Last Update: March 1, 2023 for Blender 3.4
Seamless Blender To Unreal/Unity Export
The addon focuses on moving assets from Blender to Unreal/Unity making iteration painless using Blender’s default FBX exporter.
Blender vs UE4 standards:
Blender: -Y is forward, +Z is up, 1 unit is 1 meter
UE4: +X is forward, +Z is up, 1 unit is 1 centimeter
The addon expects assets to be correctly set up for Blender. Do not divert from Blender standards because the addon won’t work then, and it also breaks a lot of things in Blender.
Scale:
Making characters and animations for Unreal 4 in Blender requires you to set the scale unit to 0.01 but this messes up physics, viewport navigation, creating primitives and who knows what else. You end up with a half broken Blender if the scale unit is not 1. The addon exports skeletal meshes to fbx with correct bone scales when the scale unit is left at 1.
Root Bone:
The default fbx exporter also force adds a root bone to armatures, so to keep the root bone also the root bone in Unreal the addon changes the animation of the root bone to object animation and deletes the root bone. This way you can export root motion to Unreal because the fbx exporter calculates root animation from object animation.
Correct root bone orientation:
Pick Bones To Export:
The addon also makes it possible to hand pick which bones in a rig are exported. So basically, you can have an elaborate rig with a thousand bones, define export bones, save it as a preset, and from then on, you’ll have an easy workflow: animate and hit export. The addon makes it also possible to export multiple actions into separate fbx files, export only the armature with bone and shapekey animation.
Export Any Rig:
Create a simplified version of any armature for export with the ‘Extra Bones’ feature. You can make a new bone from any existing bone with a new name and override its parent. ‘Constraint To Source’ and ‘Rename Vert Groups’ should be checked and Export Bones > All Bones should be unchecked for this to work.
Animations:
A single animation can be exported without meshes making it easy to iterate, since you only have to update a file with a single animation not with a file with dozens of animations. The addon makes it possible to not include the meshes even if you need shape key animation, something that can’t be done with the default fbx exporter alone.
Textures:
All textures are gathered from cycles image texture nodes and exported into a folder called “Textures” next to the fbx file.
Collision and Sockets for static meshes:
Prefixes: UBX (box), USP (sphere), UCP (capsule), UCX (convex hull), SOCKET
Example: Object → UBX_Object, UBX_Object.001, UBX_Object.002, UCX_Object
Collision (mesh) and socket (single bone armature) objects are gathered automatically and should not be selected.
LODs for static meshes:
LODs are also automatically discovered solely based on object name suffix and exported to the same file as the render mesh.

Records shown:
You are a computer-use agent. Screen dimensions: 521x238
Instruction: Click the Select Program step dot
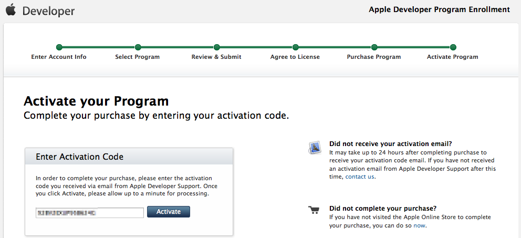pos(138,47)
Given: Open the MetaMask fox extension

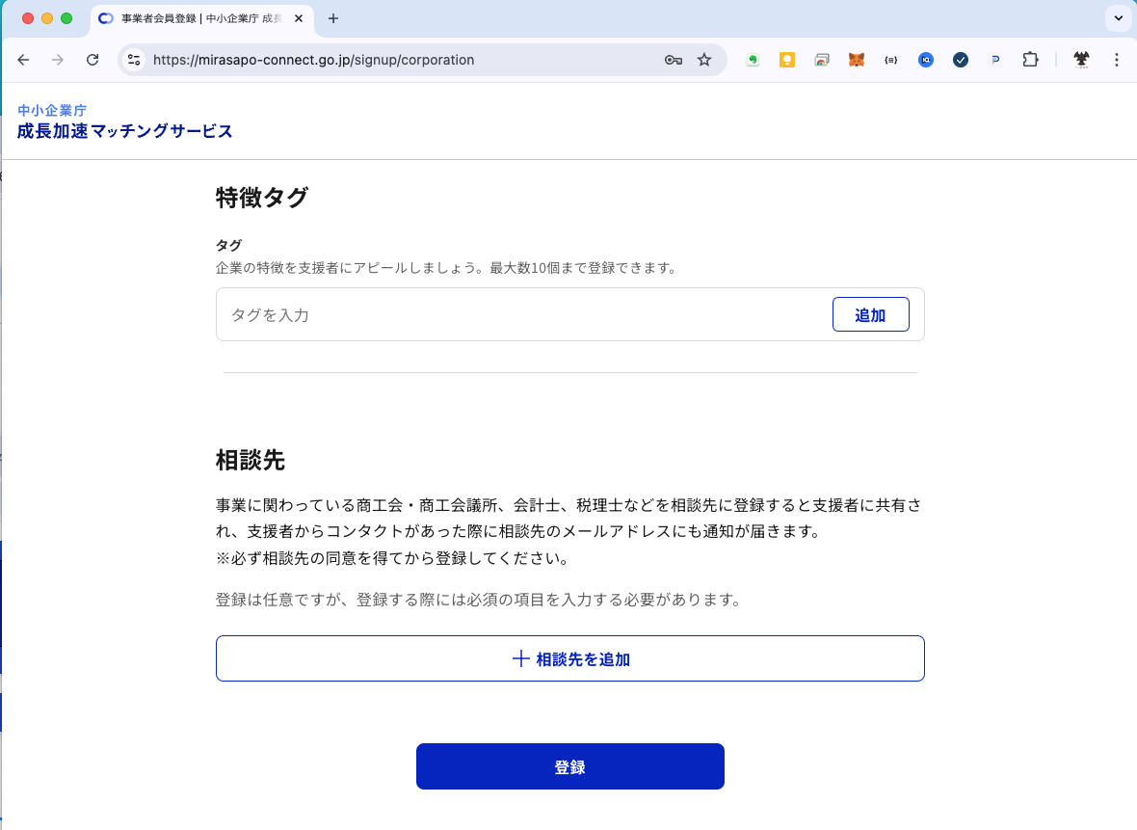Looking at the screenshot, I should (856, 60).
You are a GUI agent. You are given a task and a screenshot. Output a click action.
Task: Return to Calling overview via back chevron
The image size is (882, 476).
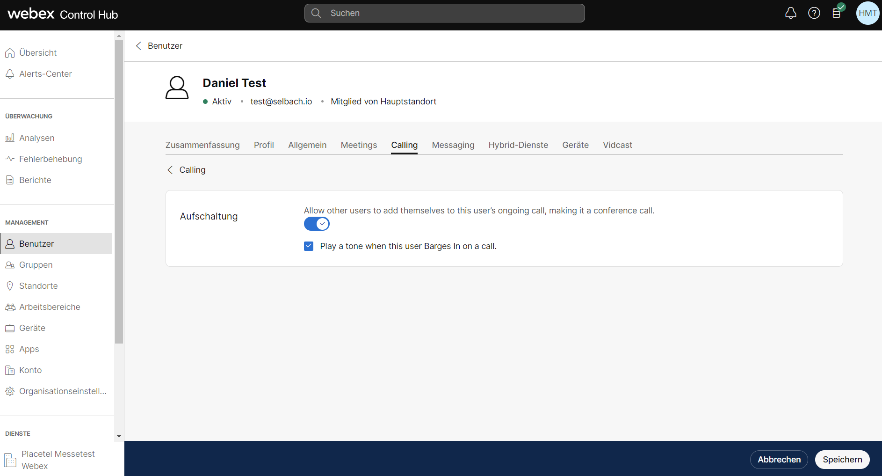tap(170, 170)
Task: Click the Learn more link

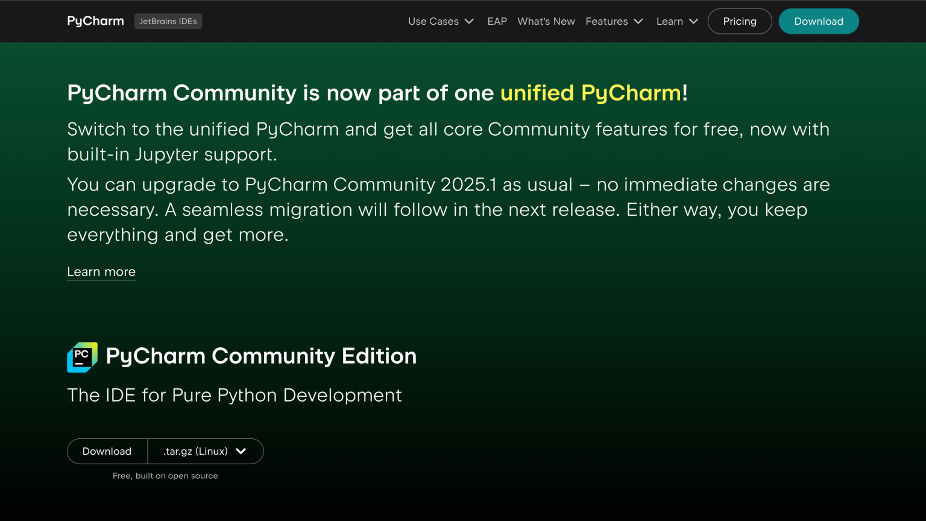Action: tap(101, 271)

Jobs:
1. From the addon description, return the passage between "Collision and Sockets" and "not be selected.", inclusive.
2. Answer these questions from the addon description:
(a) How much does 1 unit equal in UE4?
(b) What folder are textures exported into?
(c) Which prefix marks a convex hull collision object?

Answers to the problems:
1.
Collision and Sockets for static meshes:
Prefixes: UBX (box), USP (sphere), UCP (capsule), UCX (convex hull), SOCKET
Example: Object → UBX_Object, UBX_Object.001, UBX_Object.002, UCX_Object
Collision (mesh) and socket (single bone armature) objects are gathered automatically and should not be selected.

2.
(a) 1 centimeter
(b) A folder called "Textures," next to the fbx file
(c) UCX